Les maires des communes restèrent partout chargés de l’administration municipale, sous la surveillance du préfet, avec le concours de leur conseil. Leurs attributions furent même augmentées par la suppression des percepteurs. Ils furent chargés de répartir l’impôt et de le percevoir ; ils étaient responsables du montant des contributions ; mais le gouvernement prussien leur accordait 3 pour 100 sur les sommes perçues. C’étaient eux qui devaient empêcher les jeunes gens de rejoindre l’armée, et, si les francs-tireurs se montraient dans la commune, c’était le maire et les conseillers municipaux qui étaient les premiers emmenés au chef-lieu ; leurs maisons étaient les premières exposées à l’incendie.
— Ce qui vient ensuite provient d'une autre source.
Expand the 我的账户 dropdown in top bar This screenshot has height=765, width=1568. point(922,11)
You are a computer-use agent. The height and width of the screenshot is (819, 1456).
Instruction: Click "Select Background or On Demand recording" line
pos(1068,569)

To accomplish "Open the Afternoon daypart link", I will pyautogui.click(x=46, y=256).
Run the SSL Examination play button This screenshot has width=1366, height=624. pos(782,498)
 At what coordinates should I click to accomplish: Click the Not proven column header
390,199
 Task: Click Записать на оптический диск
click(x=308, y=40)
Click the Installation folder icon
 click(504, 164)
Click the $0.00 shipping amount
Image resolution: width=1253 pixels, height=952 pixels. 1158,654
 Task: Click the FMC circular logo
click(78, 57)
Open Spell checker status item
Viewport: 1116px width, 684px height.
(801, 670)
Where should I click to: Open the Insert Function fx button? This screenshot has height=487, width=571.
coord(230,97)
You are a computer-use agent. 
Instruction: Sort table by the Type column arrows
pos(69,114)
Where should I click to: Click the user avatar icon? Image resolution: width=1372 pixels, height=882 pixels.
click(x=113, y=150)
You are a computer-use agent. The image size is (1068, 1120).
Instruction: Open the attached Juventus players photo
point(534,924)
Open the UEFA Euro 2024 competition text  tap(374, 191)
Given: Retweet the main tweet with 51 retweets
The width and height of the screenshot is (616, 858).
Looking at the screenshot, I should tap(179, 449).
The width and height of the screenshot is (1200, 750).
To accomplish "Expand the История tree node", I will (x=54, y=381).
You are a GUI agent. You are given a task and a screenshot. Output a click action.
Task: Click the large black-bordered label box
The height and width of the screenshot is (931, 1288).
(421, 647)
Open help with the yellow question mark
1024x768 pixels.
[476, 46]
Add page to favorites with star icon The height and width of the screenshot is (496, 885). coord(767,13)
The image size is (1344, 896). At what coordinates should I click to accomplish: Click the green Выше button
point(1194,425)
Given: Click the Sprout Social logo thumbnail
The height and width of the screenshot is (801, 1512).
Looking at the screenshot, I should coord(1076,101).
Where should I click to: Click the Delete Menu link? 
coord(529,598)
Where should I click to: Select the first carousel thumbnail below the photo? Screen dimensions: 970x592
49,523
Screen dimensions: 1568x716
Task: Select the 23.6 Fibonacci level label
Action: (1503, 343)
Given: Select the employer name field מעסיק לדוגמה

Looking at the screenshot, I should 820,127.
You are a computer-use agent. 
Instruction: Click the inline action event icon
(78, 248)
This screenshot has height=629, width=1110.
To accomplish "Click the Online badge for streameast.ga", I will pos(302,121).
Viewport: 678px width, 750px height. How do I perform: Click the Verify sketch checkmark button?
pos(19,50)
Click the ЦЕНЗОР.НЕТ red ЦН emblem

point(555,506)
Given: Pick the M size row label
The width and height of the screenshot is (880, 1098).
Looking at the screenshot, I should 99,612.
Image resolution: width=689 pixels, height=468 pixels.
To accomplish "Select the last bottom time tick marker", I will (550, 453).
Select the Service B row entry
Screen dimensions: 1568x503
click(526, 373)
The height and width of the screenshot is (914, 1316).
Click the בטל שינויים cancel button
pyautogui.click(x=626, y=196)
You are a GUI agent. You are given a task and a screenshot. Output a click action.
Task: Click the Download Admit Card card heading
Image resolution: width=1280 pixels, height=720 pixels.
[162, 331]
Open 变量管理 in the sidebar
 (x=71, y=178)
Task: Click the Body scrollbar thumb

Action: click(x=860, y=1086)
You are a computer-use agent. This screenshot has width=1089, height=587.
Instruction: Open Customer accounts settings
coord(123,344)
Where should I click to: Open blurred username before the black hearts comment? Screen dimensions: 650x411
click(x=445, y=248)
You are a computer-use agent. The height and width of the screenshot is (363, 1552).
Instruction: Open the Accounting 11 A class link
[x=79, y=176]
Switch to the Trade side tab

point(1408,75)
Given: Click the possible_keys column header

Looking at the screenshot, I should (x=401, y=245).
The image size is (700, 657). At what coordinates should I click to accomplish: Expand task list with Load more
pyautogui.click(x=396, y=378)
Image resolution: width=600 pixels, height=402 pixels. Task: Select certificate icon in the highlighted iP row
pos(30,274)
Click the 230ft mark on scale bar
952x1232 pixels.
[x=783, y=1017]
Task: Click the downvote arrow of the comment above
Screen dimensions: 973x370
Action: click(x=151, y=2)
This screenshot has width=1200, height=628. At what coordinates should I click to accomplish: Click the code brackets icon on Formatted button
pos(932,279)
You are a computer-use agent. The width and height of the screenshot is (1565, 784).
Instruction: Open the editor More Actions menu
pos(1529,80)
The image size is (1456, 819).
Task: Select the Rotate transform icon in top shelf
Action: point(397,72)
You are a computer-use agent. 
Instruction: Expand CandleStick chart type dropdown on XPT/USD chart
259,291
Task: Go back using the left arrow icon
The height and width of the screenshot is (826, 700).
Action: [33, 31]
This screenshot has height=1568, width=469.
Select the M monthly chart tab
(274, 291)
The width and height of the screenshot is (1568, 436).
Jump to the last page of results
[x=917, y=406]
Les sous-préfets français furent expulsés, et les sous-préfectures supprimées : nouvelle simplification introduite par l’administration prussienne. Entre les maires et le préfet, on créa une autorité intermédiaire, celle des maires de canton. Ils furent « délégués pour faire exécuter, dans toutes les communes rurales de leur canton respectif, les décisions de l’autorité supérieure concernant l’administration publique et le recouvrement des impôts. » Ils faisaient office de receveurs particuliers, avec une commission supplémentaire de 1 pour 100. Pour faire respecter leur autorité et « faire exécuter les décisions de l’autorité supérieure, » les maires avaient le droit de requérir la force publique, c’est-à-dire la gendarmerie prussienne : les maires de canton directement, ceux des communes secondaires par l’intermédiaire des premiers. À voir nos pauvres maires de campagne à côté de ces grands guerriers graves et bien nourris, on aurait eu peine à s’imaginer que c’étaient ceux-ci qui étaient à la disposition de ceux-là. D’ailleurs l’autorité prussienne avait pourvu à ce qu’on n’eût pas ce scandale d’un vaincu donnant des ordres à un vainqueur, un paysan français à un gendarme prussien. « Il est entendu, dit un arrêté du préfet de la Meurthe, que la gendarmerie seule décidera s’il y a lieu d’obtempérer à la réquisition, et déterminera les mesures à prendre. » En effet, on vit bien plus souvent les gendarmes prussiens escorter à cheval la charrette où les maires et les conseillers municipaux, en blouse bleue ou en camisole de laine, étaient amenés dans les prisons de Nancy « qu’obtempérer à leur réquisition. »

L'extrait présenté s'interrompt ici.